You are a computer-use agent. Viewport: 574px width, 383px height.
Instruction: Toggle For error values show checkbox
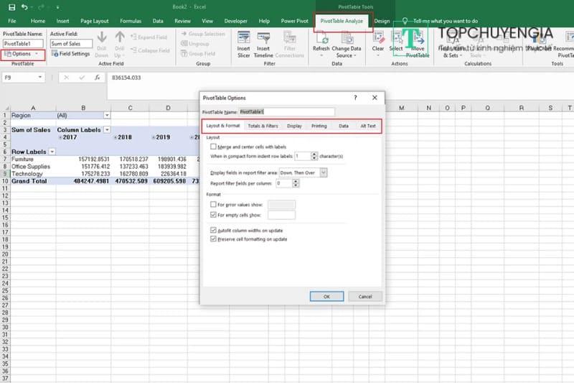pos(214,205)
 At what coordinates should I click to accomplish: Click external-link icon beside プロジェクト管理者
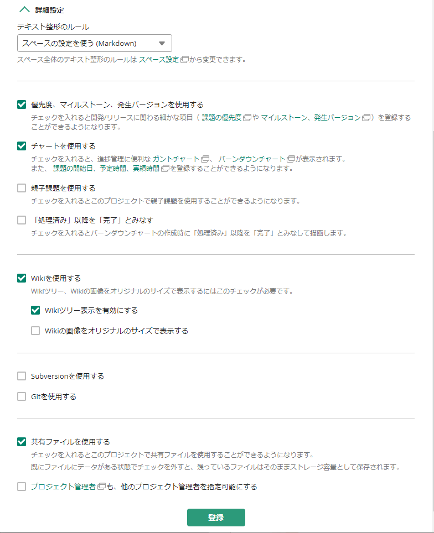click(x=101, y=487)
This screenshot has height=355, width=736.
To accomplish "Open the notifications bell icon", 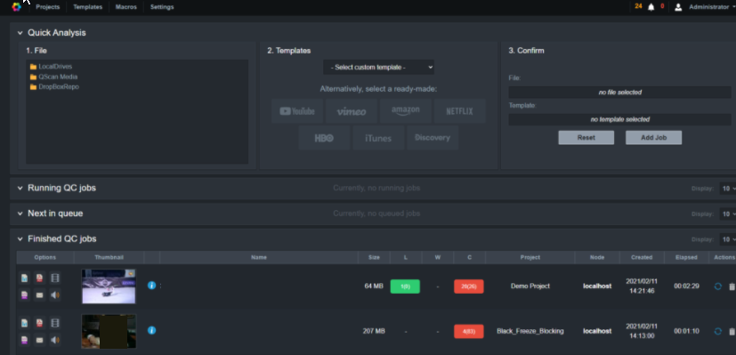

_____

:: EXERCISE GOAL ::
All lines above with the word "width" need to be reported.

:: REPLY ::
You are a computer-use agent. Viewport: 574px width, 383px height.
This screenshot has height=355, width=736.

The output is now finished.